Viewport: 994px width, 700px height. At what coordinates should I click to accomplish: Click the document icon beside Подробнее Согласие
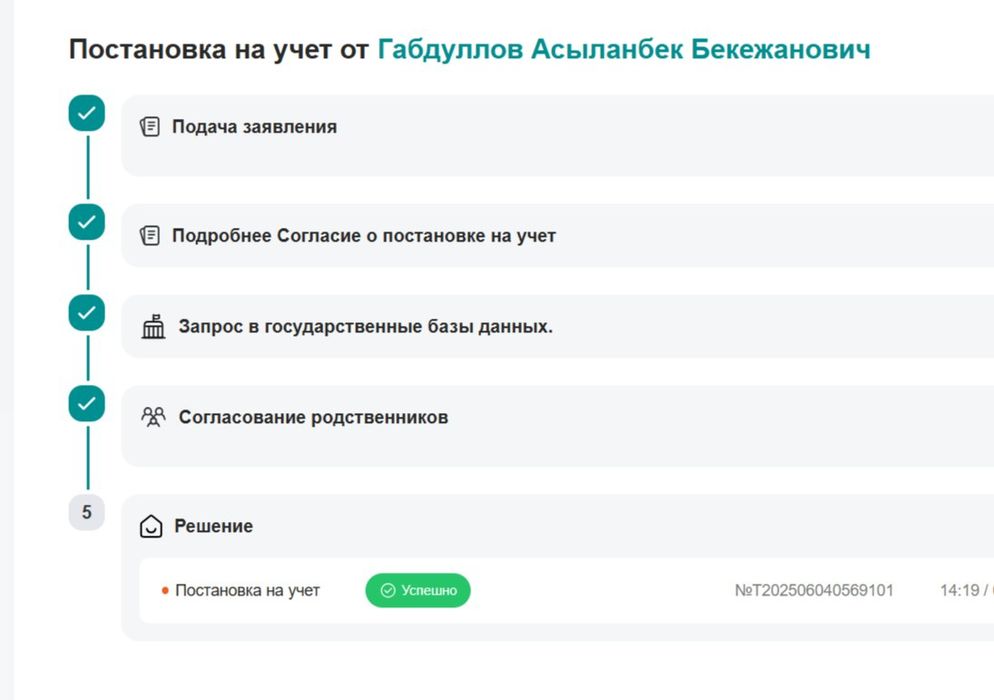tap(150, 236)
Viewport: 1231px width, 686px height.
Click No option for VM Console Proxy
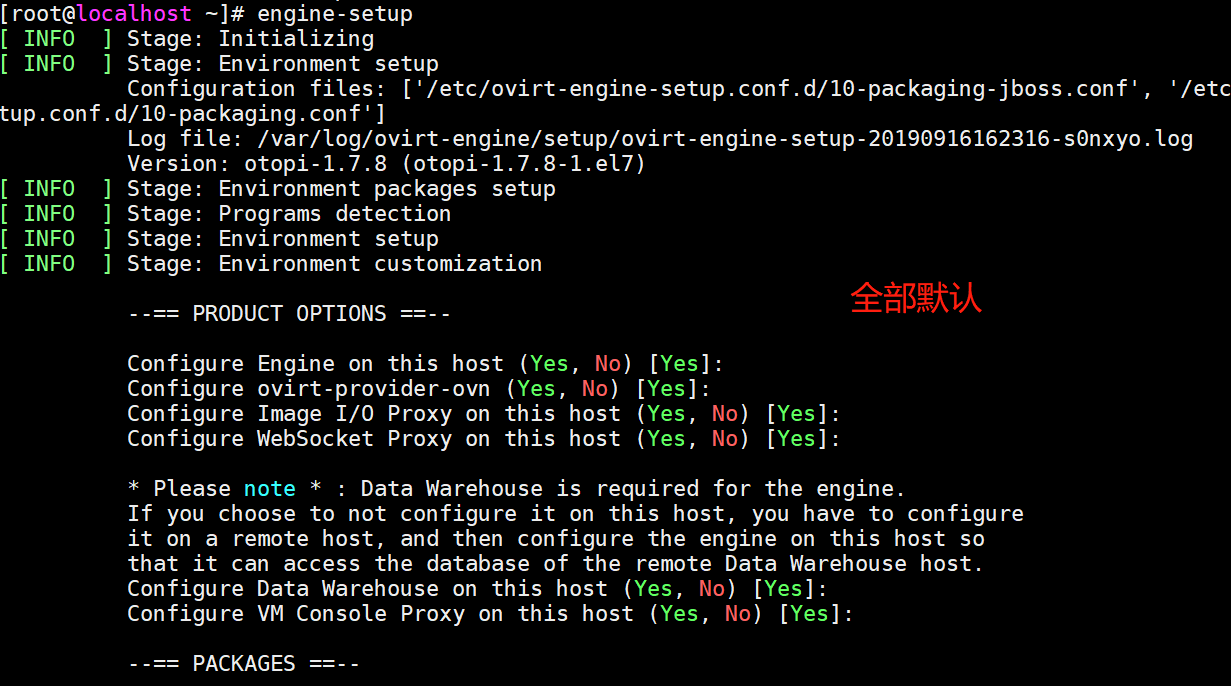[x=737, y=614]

• [Try it]: In the answer, the data should reappear exactly, with no pictures.

• [Answer below]:
Viewport: 994px width, 700px height. At what coordinates should I click to accomplish: Click the document icon beside Подробнее Согласие
tap(150, 236)
Viewport: 1231px width, 686px height.
Click No option for VM Console Proxy
[x=737, y=614]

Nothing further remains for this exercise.